To get one database, run

$ mysqldump ...  --single-transaction --source-data=2 \
>   --routines --triggers --events \
>   --databases dbname |
> gzip -9 > mydump.sql.gz

To get only the schema, use --no-data. For example:

$ mysqldump ...  --single-transaction --source-data=2 \
>   --routines --triggers --events \
>   --no-data \
>   --databases dbname > mydump.sql

How do we get there?

Setting expectations

SQL scripts are not a compact data representation, and often the mysqldump of a server is larger than $DATADIR of that instance. The script usually compresses very well. So it is useful to run gzip or similar on it.

SQL scripts are a representation of the data in the instance in textual form without indexes. Reading the script into a new server not only requires parsing the SQL into server internal data structures. It also requires that indexes are being rebuilt, and that is a process that consumes a lot of CPU and memory.

Most people would suggest that you do not ship data larger than 10 GB in the form of a mysqldump, because loading it will take too long. As a rule of thumb that holds well, but it really is a function of memory available for index building, and the size of the largest index in the dump.

mysqldump is single threaded. It profits from faster CPUs, but not from more cores. Loading a dump is also single threaded.

The defaults of mysqldump are somewhat sane, if you only want to dump tables. For code in the database, additional options are required that are not part of the standard configuration.

Dumping everything, atomically

We are assuming here that all tables are InnoDB, without exception. If in 2023 you still are using non-transactional tables, you are beyond help anyway.

Dumping all data in the database takes time. While running the dump, the data you are trying to dump may change due to other processes making changes.

Specifically, with the default isolation level, each single table will maintain a consistent read view while being dumped. It will therefore not change for the mysqldump while it is being dumped. But between tables changes may happen.

The option --single-transaction can be used to run the entire mysqldump in a single transaction, providing you with a consistent dump of the database.

A consistent dump of a database is associated with exactly one binlog position. In traditional replication, and for bookkeeping purposes, it is useful to take note of this binlog position. So the option --source-data=2 (previously --master-data=2) should also be used to record this binlog position in the dump.

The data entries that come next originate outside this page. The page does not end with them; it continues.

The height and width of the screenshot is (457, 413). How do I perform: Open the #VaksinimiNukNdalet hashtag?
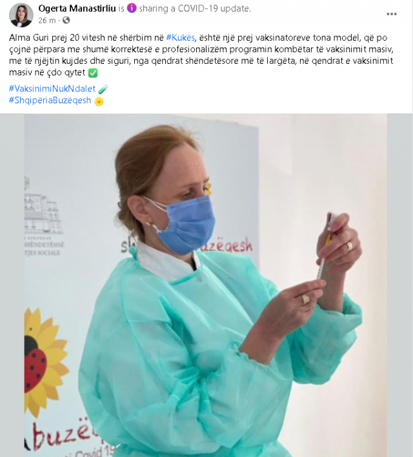[x=52, y=88]
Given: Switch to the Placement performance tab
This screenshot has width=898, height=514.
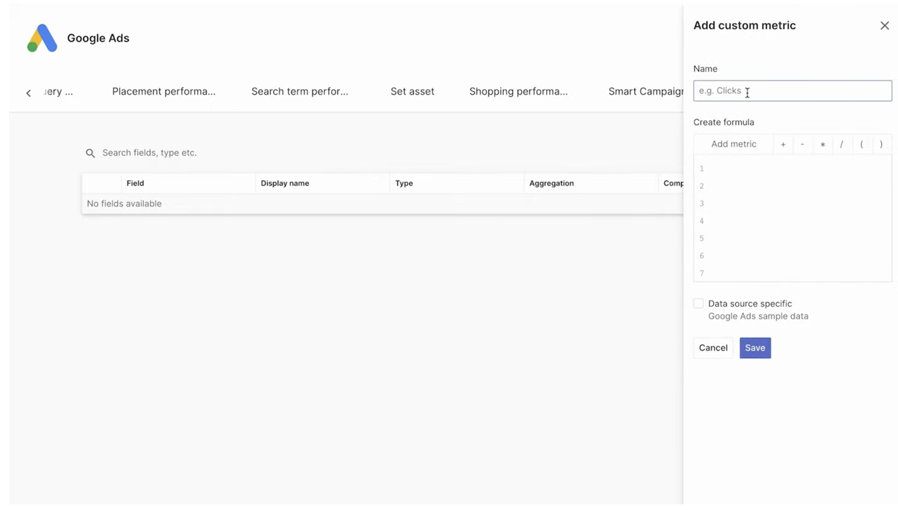Looking at the screenshot, I should coord(163,91).
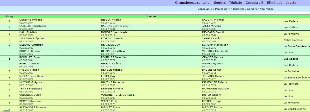Select license number 03.007.0044
The image size is (310, 112).
tap(26, 23)
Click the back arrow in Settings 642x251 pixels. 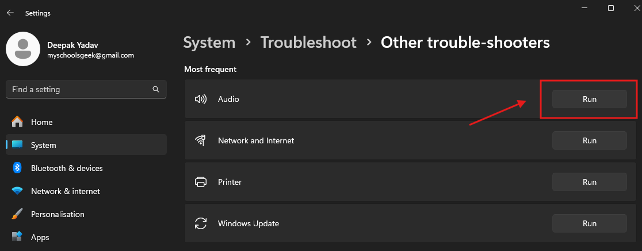coord(10,13)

This will result in a comment to be added at the top of the dump file looking like this:

--
-- Position to start replication or point-in-time recovery from
--

-- CHANGE MASTER TO MASTER_LOG_FILE='binlog.000005', MASTER_LOG_POS=157;

So far, our mysqldump command to dump everything should look like this:

$ mysqldump ... --single-transaction --source-data=2

Dumping code in the database

By default, mysqldump will not dump all non-table objects in the database. You need to pass --routines, --trigger and --events to get all the code from the database as well.

On newer versions of MySQL, --trigger is enabled by default, so they are dumped. On older versions, you would have to manually mention it on the command line.

Even on the most recent versions of MySQL, stored functions, stored procedures and events are not dumped automatically. You would have to mention --routines and --events for them to be dumped.

On older versions of MySQL that was not a problem, if the mysql.* schema was part of the dump. Inside it were tables in there that contained functions, procedures and even definitions.

Starting with MySQL 8, these tables are no longer used, because the definitions are now stored in hidden data dictionary tables.
Using these options is now mandatory, if you want this code to be part of the dump.

So in order to also dump code in the database, our command becomes now

$ mysqldump ... --single-transaction --source-data=2 --trigger --routines --events

--opt is a set of options enabled by default

The mysqldump runs with --opt enabled by default. You could run with --skip-opt to prevent this, but this is not helpful.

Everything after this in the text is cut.